──────── QUOTED TEXT

Prototyping with Conductive Nano Copper Ink from Copprint

Copprint is an advanced materials company revolutionizing printed electronics with breakthrough conductive copper nanoparticle inks. Founded in 2016, Copprint’s mission is to enable low-cost, high-performance, and sustainable additive manufacturing of conductive components. Copprint’s inks are designed for in-house circuit board manufacturing by replacing chemical etching processes with additive processes.

We recently sat down to talk about prototyping with nano copper inks with Ofer Shochet, co-founder and CEO of Copprint. Read on to learn what he had to say…

Q: What makes copper nanoparticle ink unique from other conductive inks? 

Copper ink stands out from other conductive inks due to its:

• Cost-effectiveness: Copper is significantly cheaper than silver and can reduce costs by 5 to 10 times.
• High-conductivity: When properly sintered, copper offers excellent electrical performance.
• Sustainability: Copper has the lowest CO₂e per performance relative to any silver or carbon conductive ink. The carbon footprint of conductive copper inks is 40 times less than silver. Copper’s carbon footprint is also slightly lower than carbon’s, and it delivers the same electrical performance using 100 to 1,000 times less material.
• Abundance: Copper is much more abundant and affordable than silver, ensuring a stable and scalable supply, as well as lower costs and reduced cost volatility.
• Recyclability: Copper inks can be composted and recycled.

Q: What are the benefits of using Copprint ink for rapid electronics prototyping?

Copprint copper nano inks are designed for speed, precision, and flexibility, making them ideal for rapid prototyping. Their print-ready formulations work with standard printing techniques, allowing engineers to quickly iterate designs without specialized equipment. The conductive inks are sintered in seconds at 150-300°C, depending on the substrate, enabling fast turnaround times and low-cost development for functional prototypes.

────────────────
──────── COLLECTED DATA

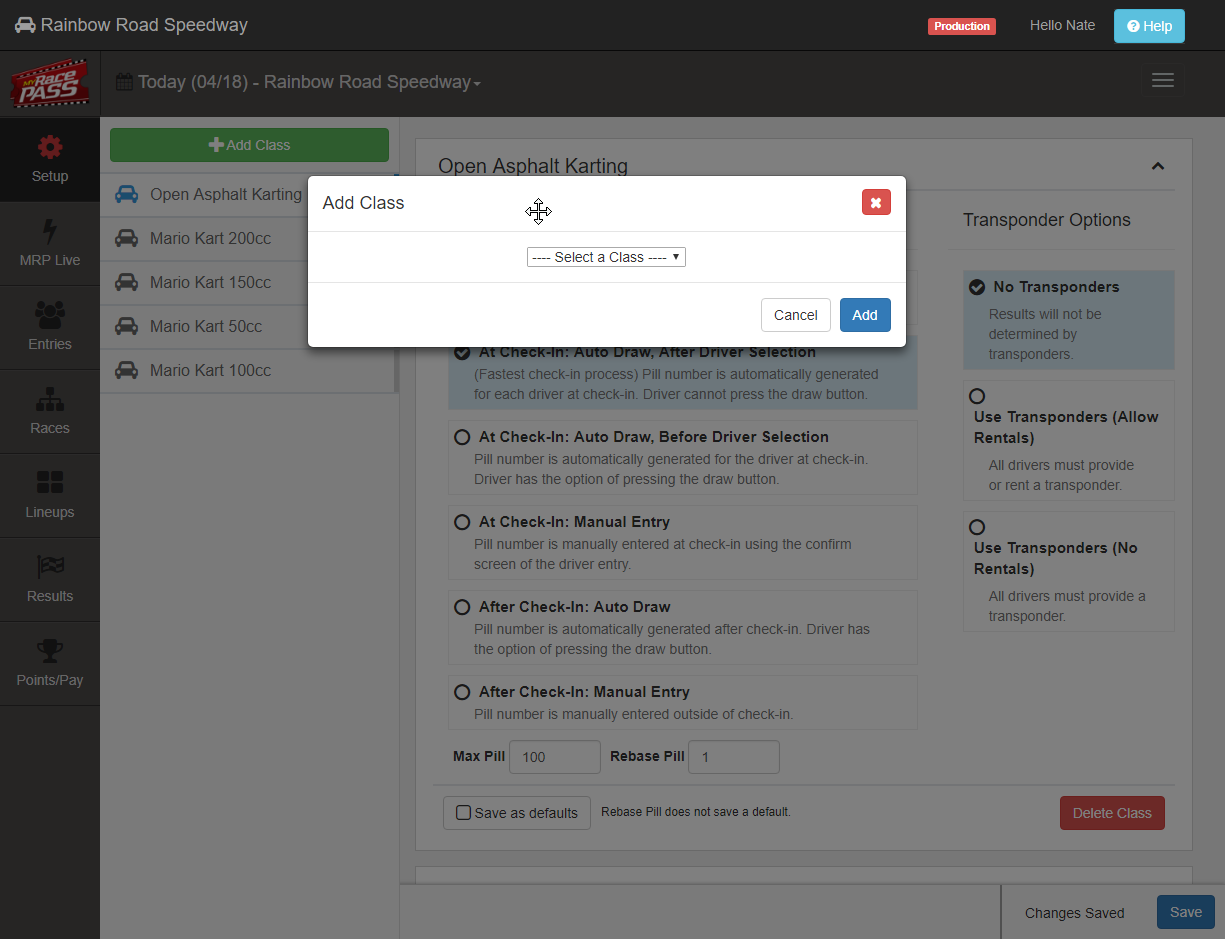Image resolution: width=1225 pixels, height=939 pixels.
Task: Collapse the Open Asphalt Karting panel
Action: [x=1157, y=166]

────────────────

REQUIRED TASK A: Summarize the Copprint article in two sentences.
REQUIRED TASK B:
Answer these questions using the Copprint article:
(i) In what year was Copprint founded?
(ii) How many times less is the carbon footprint of conductive copper inks than that of silver?
(iii) At what temperature range are the inks sintered?
REQUIRED TASK C: Write out the stretch of the Copprint article from "We recently sat" through "other conductive inks?", substituting "met" for "sat down".

WRITTEN ANSWER A: Copprint, founded in 2016, makes conductive copper nanoparticle inks for in-house circuit board manufacturing that replace chemical etching with additive processes. In an interview, co-founder and CEO Ofer Shochet says copper ink is cheaper, more sustainable, more abundant and recyclable compared with other conductive inks and conducts well when properly sintered, and that Copprint inks suit rapid prototyping because they work with standard printing techniques and sinter in seconds at 150-300°C.

WRITTEN ANSWER B:
(i) 2016
(ii) 40 times less
(iii) 150-300°C, depending on the substrate

WRITTEN ANSWER C:
We recently met to talk about prototyping with nano copper inks with Ofer Shochet, co-founder and CEO of Copprint. Read on to learn what he had to say…

Q: What makes copper nanoparticle ink unique from other conductive inks?